Re: Is developer education a lost cause?


From: Pascal Meunier <pmeunier () cerias purdue edu>
Date: Fri, 23 Jan 2004 14:30:54 +0000

You can't make good cooking by concentrating on the quality of only one
ingredient at a time and say: "I'm not getting a great cake by getting
better eggs, so I should not put efforts into getting and using good eggs"
(repeat with flour, sugar, butter, leavening, and then despair that you'll
never get a great cake :-).

    I have seen code quality improve with little or no additional
programming time simply by making a student aware of those repeated mistakes
and trust issues.  Did they make perfect code immediately afterwards?  No.
But it improved.  I believe that code quality would improve even more with
management support, better programming languages and automated checkers, and
development practices that support code reviews, and consumers that demand
secure products and are willing to "pay" (in one way or another) for them.
None of these can be isolated completely from the others.  There's no magic
recipe or lost cause!

Perhaps now Democrats will be quite motivated in funding computer security
initiatives and research, which could help :-).  I wonder if the responsible
people will be brought to court.  I hope that the result won't be more
stupid legislation.

Cheers,
Pascal

Pascal Meunier, Ph.D., M.Sc., CISSP
Assistant Research Scientist
Purdue University CERIAS

On 1/22/04 4:55 PM, "Kenneth R. van Wyk" <[EMAIL PROTECTED]> wrote:

Hi all,

Over on the Full-Disclosure mailing list, there was a recent thread that
questioned whether trying to educate the end consumer of PC products is a
lost cause.  Malicious software has managed to dupe unsuspecting users into
doing things that security professionals have frowned on for many years,
despite untold numbers of news stories warning users about the problems.
To many, it would appear that the computing masses are...
<diplomatic>knowledge resistant</diplomatic>.  :-)

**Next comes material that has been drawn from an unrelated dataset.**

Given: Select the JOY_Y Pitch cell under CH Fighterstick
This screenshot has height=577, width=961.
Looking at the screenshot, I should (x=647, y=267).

Well, if things are really that bad for the end consumer, how does the
situation bode for the average software developer?  That is, we've all seen
untold numbers of news stories about buffer overflows and the like.  Why is
it that we don't seem to be making much progress in stamping out these
things?  (I should note that I am not including present company here on
SC-L in this question, since we're presumably all here because we're
concerned enough about secure application development that we want
to discuss and learn with other like-minded folk.)

Is developer education a lost cause?

I happen to think that it isn't, but that opinion isn't shared by everyone.
Indeed, a few of the people that I talked with about participating here on
SC-L were relucant because they were fed up with trying to educate the
masses.  

If you agree that it isn't a lost cause, then what more {c|sh}ould be done?
That said, how do we measure or even know if things are improving?  By the
number of vulnerability advisories per month?  (I hope not.)